Keeping the two units together was “probably the right answer in the first place,” Cryan said Sunday on a conference call with journalists. “We just didn’t know it at the time.”

2017 Performance

More important than the structure of the unit is how Cryan intends to keep up with rivals in trading and investment banking, said David Hendler, an analyst with Viola Risk Advisors LLC. Deutsche Bank’s share of the bond-trading market fell to about 12 percent last year, the lowest since 2009, according to data from Bloomberg Intelligence. The lender was the ninth-ranked adviser on announced mergers and acquisitions in 2016, according to data compiled by Bloomberg.

“They’re trying to paint a picture of progress, but it doesn’t mean anything,” said Hendler, who recommends investors sell Deutsche Bank bonds. “What’s their future? It still looks bleak.”

The bank said there have been positive signs from its trading business so far in 2017. Debt trading revenue was up more than 30 percent from a year earlier in the first two months of the year, while equities revenue was flat.

Schenck, Ritchie

Schenck also was named one of two deputy CEOs for the firm Sunday, and will take on his investment bank role later this year as the board searches for his replacement as CFO. The 51-year-old joined Deutsche Bank two years ago from Goldman Sachs, where he was head of investment banking services for Europe, the Middle East and Africa. Schenck was previously CFO at the German utility E.ON from 2006 to 2013.

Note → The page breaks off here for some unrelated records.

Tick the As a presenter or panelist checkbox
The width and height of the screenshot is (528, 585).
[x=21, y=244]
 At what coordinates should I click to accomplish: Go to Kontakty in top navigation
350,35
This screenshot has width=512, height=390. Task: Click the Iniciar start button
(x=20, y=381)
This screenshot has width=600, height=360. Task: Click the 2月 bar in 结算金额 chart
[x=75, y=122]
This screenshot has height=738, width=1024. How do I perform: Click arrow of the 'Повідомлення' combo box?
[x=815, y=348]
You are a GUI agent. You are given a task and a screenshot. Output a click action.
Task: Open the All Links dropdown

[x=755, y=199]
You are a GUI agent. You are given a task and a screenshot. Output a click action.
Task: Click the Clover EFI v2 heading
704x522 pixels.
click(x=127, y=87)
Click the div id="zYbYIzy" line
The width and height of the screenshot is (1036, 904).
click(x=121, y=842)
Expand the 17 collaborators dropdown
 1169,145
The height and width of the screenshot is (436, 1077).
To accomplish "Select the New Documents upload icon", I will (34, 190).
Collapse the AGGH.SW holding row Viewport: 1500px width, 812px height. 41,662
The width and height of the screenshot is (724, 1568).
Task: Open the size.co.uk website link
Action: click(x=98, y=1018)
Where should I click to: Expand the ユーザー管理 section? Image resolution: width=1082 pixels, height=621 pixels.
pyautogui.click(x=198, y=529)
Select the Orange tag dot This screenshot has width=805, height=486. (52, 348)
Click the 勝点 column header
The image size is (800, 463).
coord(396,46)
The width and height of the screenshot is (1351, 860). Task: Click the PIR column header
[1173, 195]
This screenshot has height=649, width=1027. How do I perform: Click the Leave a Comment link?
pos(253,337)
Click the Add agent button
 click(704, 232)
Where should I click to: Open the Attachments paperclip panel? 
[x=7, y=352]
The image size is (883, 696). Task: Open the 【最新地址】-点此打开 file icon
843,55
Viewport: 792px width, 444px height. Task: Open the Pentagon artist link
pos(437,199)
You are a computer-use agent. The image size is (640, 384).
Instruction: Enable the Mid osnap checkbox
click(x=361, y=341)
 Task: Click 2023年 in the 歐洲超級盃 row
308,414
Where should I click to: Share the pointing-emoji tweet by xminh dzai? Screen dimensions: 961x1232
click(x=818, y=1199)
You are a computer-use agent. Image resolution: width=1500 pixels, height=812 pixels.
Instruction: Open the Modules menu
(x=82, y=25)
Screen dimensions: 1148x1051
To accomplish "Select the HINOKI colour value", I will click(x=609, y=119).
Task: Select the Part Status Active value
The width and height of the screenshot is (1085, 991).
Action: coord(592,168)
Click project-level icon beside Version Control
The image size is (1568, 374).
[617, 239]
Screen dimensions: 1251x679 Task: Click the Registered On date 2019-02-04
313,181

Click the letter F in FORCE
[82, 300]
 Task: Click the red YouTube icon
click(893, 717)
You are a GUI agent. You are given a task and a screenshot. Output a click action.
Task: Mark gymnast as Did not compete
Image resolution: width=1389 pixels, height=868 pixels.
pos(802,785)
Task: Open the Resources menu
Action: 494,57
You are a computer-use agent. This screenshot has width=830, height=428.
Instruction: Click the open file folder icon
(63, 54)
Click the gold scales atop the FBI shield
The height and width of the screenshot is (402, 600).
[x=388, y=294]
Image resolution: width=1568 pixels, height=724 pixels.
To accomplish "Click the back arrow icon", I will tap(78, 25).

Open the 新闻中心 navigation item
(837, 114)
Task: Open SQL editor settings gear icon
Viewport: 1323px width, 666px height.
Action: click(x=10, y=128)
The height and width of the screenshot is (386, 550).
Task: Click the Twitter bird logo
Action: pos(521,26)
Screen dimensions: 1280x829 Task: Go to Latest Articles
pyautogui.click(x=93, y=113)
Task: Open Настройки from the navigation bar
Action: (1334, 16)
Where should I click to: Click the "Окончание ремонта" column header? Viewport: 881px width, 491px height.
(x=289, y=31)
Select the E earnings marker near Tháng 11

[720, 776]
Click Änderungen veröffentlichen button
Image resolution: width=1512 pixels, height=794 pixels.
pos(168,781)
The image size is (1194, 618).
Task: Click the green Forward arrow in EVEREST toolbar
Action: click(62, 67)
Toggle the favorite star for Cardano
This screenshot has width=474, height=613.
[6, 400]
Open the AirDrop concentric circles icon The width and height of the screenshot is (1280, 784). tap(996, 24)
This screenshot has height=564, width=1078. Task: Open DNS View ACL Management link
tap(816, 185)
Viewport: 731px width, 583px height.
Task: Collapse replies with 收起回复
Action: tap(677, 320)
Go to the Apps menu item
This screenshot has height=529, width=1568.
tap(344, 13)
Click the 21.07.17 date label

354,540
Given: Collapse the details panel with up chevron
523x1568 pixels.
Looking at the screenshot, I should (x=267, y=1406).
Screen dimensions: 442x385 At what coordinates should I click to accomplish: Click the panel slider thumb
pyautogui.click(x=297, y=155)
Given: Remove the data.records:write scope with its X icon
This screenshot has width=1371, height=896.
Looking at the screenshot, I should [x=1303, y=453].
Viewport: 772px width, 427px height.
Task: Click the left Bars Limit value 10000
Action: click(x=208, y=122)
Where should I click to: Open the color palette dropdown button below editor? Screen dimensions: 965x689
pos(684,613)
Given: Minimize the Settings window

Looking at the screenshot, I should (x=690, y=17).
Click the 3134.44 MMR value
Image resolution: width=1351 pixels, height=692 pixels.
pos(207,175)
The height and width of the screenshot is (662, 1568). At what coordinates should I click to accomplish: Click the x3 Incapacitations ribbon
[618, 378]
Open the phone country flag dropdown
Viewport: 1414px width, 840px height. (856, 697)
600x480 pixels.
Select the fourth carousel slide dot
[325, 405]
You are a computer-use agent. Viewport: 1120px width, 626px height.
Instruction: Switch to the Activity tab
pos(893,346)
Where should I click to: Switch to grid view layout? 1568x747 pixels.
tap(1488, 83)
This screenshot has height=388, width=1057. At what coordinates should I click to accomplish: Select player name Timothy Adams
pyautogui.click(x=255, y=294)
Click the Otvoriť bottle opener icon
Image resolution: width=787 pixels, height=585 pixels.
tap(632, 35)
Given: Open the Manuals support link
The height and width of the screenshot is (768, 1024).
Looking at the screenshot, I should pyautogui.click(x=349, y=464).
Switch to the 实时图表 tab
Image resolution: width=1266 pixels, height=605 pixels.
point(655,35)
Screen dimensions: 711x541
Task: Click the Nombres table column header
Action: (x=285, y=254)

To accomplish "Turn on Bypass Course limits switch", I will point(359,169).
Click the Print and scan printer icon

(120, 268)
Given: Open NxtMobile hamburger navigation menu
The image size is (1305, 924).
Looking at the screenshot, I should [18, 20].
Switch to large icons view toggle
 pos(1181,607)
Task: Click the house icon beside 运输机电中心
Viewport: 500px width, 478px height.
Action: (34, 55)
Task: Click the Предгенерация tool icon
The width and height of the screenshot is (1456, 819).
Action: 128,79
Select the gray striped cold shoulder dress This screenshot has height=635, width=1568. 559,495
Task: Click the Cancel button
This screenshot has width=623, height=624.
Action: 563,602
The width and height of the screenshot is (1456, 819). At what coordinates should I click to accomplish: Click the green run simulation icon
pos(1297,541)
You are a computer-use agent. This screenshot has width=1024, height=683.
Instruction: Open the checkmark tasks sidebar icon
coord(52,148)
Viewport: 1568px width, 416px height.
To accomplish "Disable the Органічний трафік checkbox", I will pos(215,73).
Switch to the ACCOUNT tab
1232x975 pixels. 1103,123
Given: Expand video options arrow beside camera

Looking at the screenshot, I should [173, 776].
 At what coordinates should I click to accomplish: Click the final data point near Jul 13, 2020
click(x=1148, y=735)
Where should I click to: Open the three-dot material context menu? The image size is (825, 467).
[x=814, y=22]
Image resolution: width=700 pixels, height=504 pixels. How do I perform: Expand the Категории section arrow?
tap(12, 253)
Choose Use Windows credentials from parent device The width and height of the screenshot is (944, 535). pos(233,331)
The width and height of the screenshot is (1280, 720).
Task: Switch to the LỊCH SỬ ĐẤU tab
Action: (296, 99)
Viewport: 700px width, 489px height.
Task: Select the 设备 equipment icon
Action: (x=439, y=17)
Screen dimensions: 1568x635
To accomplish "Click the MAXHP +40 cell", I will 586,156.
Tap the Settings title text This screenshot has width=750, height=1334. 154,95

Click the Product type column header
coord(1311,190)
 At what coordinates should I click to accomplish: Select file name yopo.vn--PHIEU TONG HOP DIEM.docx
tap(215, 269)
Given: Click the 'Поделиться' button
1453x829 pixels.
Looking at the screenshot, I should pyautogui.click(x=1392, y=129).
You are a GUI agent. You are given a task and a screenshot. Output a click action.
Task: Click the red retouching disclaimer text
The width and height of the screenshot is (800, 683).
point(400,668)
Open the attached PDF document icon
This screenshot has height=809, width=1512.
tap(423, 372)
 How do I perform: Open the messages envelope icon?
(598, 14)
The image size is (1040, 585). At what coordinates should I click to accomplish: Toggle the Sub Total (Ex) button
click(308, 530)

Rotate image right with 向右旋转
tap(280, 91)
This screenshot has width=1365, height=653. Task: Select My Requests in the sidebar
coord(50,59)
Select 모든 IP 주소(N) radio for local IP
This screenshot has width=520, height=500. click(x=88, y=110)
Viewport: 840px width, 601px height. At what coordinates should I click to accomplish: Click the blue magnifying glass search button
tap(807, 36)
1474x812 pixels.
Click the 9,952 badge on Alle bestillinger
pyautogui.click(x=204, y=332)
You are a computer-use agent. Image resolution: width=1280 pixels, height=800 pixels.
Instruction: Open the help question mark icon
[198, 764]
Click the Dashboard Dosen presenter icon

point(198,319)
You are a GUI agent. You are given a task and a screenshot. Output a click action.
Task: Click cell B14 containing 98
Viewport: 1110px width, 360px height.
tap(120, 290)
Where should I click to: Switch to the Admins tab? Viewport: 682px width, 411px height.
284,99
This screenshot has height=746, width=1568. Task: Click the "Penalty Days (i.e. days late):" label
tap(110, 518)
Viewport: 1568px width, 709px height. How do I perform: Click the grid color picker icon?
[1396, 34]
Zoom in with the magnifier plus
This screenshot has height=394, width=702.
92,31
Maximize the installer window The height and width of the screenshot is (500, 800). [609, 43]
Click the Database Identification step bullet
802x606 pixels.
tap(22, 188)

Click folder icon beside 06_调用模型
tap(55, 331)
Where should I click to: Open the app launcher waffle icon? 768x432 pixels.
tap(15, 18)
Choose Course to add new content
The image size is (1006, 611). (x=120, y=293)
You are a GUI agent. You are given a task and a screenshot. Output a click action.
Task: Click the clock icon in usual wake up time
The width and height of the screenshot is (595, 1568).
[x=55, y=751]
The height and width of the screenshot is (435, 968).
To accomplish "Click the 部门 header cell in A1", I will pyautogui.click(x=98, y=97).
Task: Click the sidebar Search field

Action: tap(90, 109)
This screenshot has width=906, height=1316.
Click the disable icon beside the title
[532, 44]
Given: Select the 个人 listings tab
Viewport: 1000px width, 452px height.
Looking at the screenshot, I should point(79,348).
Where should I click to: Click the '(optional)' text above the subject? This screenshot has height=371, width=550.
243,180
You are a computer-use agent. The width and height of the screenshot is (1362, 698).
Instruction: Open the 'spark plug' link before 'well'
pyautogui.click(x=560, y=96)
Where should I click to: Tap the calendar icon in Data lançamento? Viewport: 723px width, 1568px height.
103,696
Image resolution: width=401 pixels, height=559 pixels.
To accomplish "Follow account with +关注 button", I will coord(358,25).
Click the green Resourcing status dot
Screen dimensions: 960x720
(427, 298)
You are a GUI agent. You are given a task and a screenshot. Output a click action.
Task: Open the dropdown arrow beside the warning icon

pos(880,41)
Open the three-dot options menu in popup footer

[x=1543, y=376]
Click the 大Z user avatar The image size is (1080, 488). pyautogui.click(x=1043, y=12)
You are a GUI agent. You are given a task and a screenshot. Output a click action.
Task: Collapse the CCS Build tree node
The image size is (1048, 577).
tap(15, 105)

“Schenck is a man of discipline, which is what the investment bank needs,” said Davide Serra, CEO of Algebris Investments, which owns more than 150 million euros of Deutsche Bank’s debt.

Ritchie, 48, joined Deutsche Bank in 1996, just as the lender was beginning to morph into an global investment banking behemoth. He was head of equities until taking over the trading division as part of Cryan’s first strategy overhaul.

Officials from the markets business make up the majority of the executive committee that will run the combined unit, according to an internal memo obtained by Bloomberg. They include Ritchie’s top deputies, including Ram Nayak, head of fixed-income, co-heads of credit John Pipilis and Chetankumar Shah, and Sam Wisnia, head of rates, the memo shows.

‘Step Backwards?’

The bank also identified about 20 billion euros of risk-weighted assets from the division that it will manage separately and run down over time. The firm said that pool of assets is reducing the unit’s return on equity by 2 percentage points, and it aims to shed 8 billion of the RWAs by 2020. The latest batch of unwanted securities is on top of almost 70 billion of risk-weighted assets Deutsche Bank moved from its investment bank to its so-called non-core unit in 2012.

Cryan acknowledged some bankers may question the quick reversal of a strategy announced less than two years ago.

“Some of this may prompt you to wonder: isn’t this a step backwards? Didn’t we already have that?” Cryan wrote in a letter to employees. “The right answer is, as you’ll see on closer inspection, that we have not simply revived old concepts. Without placing any self-imposed limits on our thinking, we selected the right structure for us to react quickly and firmly to the needs of our clients, given a dynamic market environment and new regulatory requirements.”